So how are you going on the stockpiling? Do you have a toilet paper mountain? Do you have a hill of beans and a mound of meat to chew on, along with a lagoon of wine from which to sip these long and lonely evenings?
Bravo bravo, but remember that the state of the mind is as important as the state of the belly, as the wise have known forever. Consider this, from Sa'adi the Persian poet who lived and died 800 years ago.
If thou of fortune be bereft
And of thy store alone are left
Two loaves, sell one, and with the dole,
Buy hyacinths to feed the soul.
I'm not sure about the hyacinths, but the principle is sound. Man does not live by bread alone, nor yet by toilet roll. For just as a dog in the pound pines and eventually gives up the will to live, so we, as social creatures, pine without the stimulus of others. People held too long in isolation go mad. So if we are forced, as much of the world has been forced, into a state of quarantine, what will save us, what are our soul-feeding hyacinths?

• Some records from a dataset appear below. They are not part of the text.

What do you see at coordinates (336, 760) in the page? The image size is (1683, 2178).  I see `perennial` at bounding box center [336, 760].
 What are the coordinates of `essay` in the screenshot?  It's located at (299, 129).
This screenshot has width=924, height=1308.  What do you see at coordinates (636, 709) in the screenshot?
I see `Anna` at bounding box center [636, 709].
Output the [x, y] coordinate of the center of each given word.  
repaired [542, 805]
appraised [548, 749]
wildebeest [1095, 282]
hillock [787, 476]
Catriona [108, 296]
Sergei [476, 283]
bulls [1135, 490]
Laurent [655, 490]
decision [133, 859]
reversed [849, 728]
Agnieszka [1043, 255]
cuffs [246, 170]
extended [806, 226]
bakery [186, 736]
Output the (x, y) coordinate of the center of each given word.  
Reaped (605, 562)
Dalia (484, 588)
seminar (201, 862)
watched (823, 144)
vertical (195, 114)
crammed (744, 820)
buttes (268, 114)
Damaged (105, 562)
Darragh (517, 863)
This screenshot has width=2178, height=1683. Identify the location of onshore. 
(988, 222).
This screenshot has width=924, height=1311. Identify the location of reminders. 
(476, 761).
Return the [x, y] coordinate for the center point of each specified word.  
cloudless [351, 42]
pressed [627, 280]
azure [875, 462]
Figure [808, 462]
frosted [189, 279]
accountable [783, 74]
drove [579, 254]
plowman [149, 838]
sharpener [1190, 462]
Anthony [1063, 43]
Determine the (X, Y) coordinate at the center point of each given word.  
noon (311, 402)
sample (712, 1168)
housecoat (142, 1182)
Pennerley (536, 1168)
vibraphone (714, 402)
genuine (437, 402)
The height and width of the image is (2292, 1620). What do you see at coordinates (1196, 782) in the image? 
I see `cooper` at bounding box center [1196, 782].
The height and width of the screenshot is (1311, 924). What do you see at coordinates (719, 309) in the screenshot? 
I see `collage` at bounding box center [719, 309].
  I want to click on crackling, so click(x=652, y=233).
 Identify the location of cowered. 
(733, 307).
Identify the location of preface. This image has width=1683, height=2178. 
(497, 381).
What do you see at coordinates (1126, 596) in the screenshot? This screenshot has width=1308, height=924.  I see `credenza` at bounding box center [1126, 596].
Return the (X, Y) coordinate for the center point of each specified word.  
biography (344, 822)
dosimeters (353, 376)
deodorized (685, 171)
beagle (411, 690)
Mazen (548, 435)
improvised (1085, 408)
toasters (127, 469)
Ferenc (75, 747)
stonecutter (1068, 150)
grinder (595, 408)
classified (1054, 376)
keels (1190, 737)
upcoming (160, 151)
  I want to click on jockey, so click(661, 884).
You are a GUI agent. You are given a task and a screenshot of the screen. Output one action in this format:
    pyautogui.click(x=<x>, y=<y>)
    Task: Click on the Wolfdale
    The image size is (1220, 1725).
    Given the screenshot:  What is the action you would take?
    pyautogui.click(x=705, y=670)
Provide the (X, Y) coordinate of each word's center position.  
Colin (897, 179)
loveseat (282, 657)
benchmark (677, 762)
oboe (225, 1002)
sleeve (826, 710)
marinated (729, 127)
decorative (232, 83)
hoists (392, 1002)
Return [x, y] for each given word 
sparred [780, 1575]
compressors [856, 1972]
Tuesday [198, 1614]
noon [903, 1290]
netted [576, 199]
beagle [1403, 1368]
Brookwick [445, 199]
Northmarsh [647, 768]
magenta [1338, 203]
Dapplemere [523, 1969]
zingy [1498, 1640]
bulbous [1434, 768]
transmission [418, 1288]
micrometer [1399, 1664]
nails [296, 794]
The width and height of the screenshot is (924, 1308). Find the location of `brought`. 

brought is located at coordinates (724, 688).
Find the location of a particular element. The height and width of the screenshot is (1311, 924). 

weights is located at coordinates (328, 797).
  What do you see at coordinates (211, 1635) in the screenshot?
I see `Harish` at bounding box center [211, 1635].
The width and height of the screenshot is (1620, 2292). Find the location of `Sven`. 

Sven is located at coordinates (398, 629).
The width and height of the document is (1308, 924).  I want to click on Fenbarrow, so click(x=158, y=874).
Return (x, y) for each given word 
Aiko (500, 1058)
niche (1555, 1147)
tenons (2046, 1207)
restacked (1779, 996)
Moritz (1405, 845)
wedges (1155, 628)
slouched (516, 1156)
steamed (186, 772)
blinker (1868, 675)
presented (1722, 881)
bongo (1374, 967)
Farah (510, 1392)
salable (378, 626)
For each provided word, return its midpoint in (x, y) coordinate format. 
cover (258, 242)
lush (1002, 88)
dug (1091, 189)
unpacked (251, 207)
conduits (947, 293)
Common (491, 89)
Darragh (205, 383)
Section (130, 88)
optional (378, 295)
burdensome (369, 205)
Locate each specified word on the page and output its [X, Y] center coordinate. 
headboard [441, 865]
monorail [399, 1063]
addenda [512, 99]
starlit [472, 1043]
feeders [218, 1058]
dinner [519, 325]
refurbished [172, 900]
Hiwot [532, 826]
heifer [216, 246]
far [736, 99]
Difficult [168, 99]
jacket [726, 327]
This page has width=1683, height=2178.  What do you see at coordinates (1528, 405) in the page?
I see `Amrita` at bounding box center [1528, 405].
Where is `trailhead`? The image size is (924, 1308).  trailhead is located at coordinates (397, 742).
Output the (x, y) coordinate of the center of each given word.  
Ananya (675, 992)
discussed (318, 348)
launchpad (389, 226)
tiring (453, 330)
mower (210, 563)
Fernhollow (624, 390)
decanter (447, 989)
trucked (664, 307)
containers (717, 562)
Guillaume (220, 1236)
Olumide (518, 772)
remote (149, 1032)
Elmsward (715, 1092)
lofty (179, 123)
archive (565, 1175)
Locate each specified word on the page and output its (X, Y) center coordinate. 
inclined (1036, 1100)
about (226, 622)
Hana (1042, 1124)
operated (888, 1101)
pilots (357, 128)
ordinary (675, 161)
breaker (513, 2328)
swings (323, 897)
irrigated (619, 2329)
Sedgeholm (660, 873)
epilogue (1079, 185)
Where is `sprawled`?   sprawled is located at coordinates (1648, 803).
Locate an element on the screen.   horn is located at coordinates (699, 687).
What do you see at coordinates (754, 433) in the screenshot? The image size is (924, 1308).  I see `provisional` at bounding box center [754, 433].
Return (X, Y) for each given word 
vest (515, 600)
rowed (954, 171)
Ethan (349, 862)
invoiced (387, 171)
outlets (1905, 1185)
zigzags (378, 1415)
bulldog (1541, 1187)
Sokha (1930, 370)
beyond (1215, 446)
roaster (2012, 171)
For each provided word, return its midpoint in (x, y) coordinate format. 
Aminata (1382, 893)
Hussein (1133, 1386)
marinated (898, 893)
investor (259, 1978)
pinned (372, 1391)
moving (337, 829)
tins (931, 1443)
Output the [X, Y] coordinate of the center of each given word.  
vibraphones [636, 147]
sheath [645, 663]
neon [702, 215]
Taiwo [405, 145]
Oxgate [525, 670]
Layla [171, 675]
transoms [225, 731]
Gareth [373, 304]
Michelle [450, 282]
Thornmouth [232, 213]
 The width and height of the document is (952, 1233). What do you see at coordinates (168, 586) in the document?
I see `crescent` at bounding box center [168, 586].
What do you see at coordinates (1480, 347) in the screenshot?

Well first there's that old friend of the lonely, the television and its sprawling cousin the internet. There's some good stuff on television these days, fictions that grip and documentaries that delve, but they remain the exceptions. And even the best television doesn't fully satisfy the viewer, for the simple reason that to watch television is to be passive. There is nothing to do but absorb the images and sounds, and mere passivity is never enough for us. We want to take part. You don't take part with television. But you do with the printed word.